Com alguma dor então Lóri percebeu que Ulisses, apesar de dizer o contrário, não queria se dar a ela. E ela pagaria com a mesma moeda. Talvez antes de ele falar, ela tivesse a intenção de um dia dar-se, pois sabia que teria de dar a alguém o que ela era, senão o que faria de si? Como morrer antes de dar-se, mesmo em silêncio? Porque no dar-se teria enfim uma testemunha de si própria. E porque Ulisses também teria pensado na morte, ele disse:
- Antes de morrer se vive, Lóri. É uma naturalidade morrer, transformar-se, transmutar-se. Nunca se inventou nada além de morrer. Como nunca se inventou um modo diferente de amor de corpo que, no entanto, é estranho e cego e no entanto cada pessoa, sem saber da outra, reinventa a cópia. Morrer deve ser um gozo natural. Depois de morrer não se vai ao paraíso, morrer é que é o paraíso.
Ficaram em silêncio muito tempo, um silêncio que não pesava. Até que ele, como se quisesse lhe dar alguma coisa, disse:
- Olhe para esse pardal, Lóri - mandou ele - não pára de ciscar o chão que aparentemente está vazio mas com certeza seus olhos vêem a comida.
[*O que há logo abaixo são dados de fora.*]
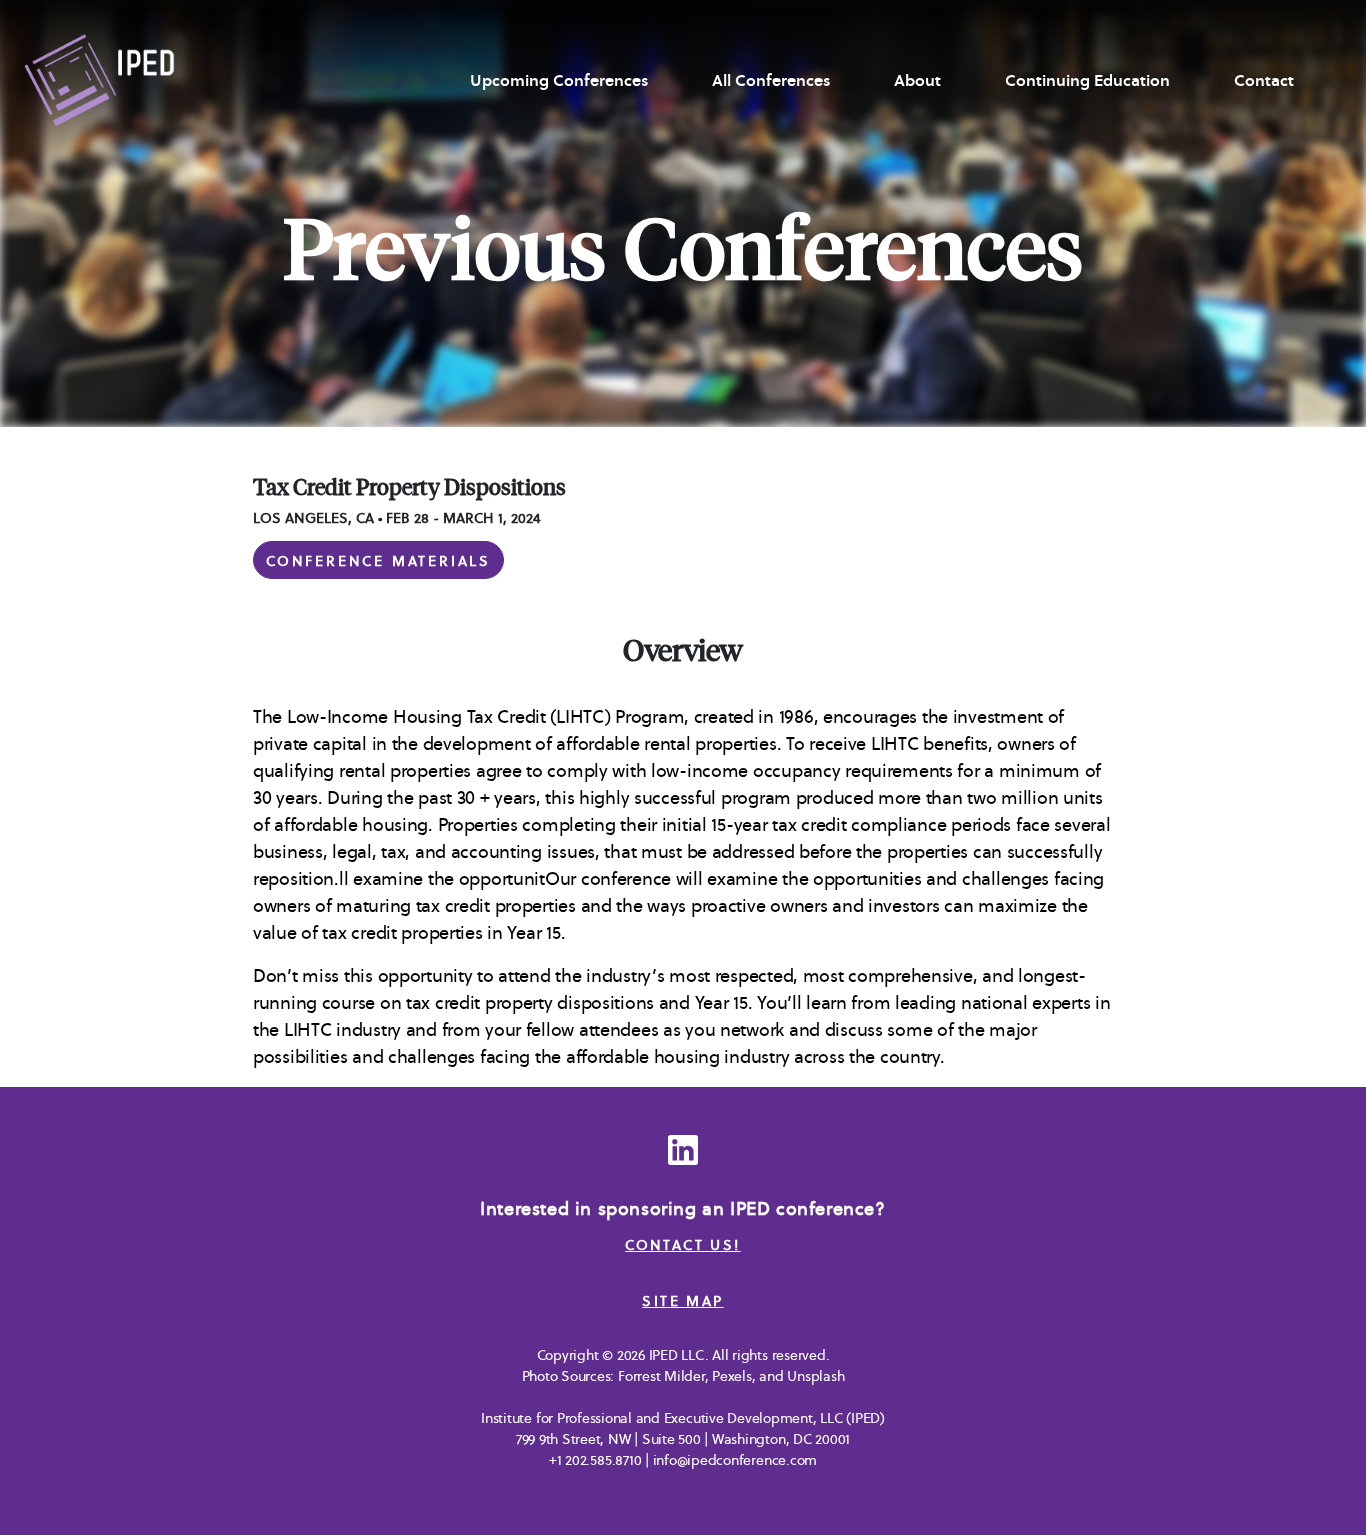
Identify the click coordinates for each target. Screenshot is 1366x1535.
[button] (378, 560)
Obediente, ela olhou. E de súbito eis que o pardal alçou vôo, e na surpresa Lóri esqueceu-se de si própria e disse como uma criança para Ulisses:
- É tão bonito que voa!
Falara com a inocência que usava nas aulas com as crianças, quando não temia ser julgada. Inquieta então olhou rápido para o lado de Ulisses. Ele a olhava. Com um susto Lóri notou: era um olhar... de amor?